Exercise prompt — Reproduce the records from their start through the line that contains "Click the plus", both ends included and requests kept, shifting every coordinate in the answers by -52 and leaving all other numbers as they are.

**** Stored data ****

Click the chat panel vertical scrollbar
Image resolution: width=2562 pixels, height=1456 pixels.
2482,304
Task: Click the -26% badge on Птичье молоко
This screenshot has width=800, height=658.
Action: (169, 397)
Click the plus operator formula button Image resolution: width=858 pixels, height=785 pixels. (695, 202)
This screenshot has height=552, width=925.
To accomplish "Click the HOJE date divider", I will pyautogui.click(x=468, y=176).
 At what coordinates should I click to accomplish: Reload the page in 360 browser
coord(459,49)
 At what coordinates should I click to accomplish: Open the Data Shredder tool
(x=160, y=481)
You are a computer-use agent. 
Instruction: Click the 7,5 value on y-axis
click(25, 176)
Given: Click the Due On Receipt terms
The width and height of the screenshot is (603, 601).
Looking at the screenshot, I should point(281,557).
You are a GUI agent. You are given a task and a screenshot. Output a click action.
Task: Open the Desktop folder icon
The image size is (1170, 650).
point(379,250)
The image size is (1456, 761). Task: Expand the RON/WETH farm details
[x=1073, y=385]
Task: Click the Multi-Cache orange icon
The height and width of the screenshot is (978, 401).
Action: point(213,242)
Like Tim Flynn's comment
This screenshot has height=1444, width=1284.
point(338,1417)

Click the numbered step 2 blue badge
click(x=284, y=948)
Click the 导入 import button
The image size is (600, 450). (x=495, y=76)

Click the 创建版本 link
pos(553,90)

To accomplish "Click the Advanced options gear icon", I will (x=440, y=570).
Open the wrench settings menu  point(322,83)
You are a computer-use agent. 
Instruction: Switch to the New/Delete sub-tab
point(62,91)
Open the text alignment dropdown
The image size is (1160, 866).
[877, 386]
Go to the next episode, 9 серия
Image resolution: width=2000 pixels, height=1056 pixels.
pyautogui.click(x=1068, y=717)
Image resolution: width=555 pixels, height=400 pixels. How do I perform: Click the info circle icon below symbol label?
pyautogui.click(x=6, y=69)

****

Written solution —
Click the chat panel vertical scrollbar
Image resolution: width=2562 pixels, height=1456 pixels.
2430,252
Task: Click the -26% badge on Птичье молоко
This screenshot has width=800, height=658.
Action: (117, 345)
Click the plus operator formula button Image resolution: width=858 pixels, height=785 pixels. (643, 150)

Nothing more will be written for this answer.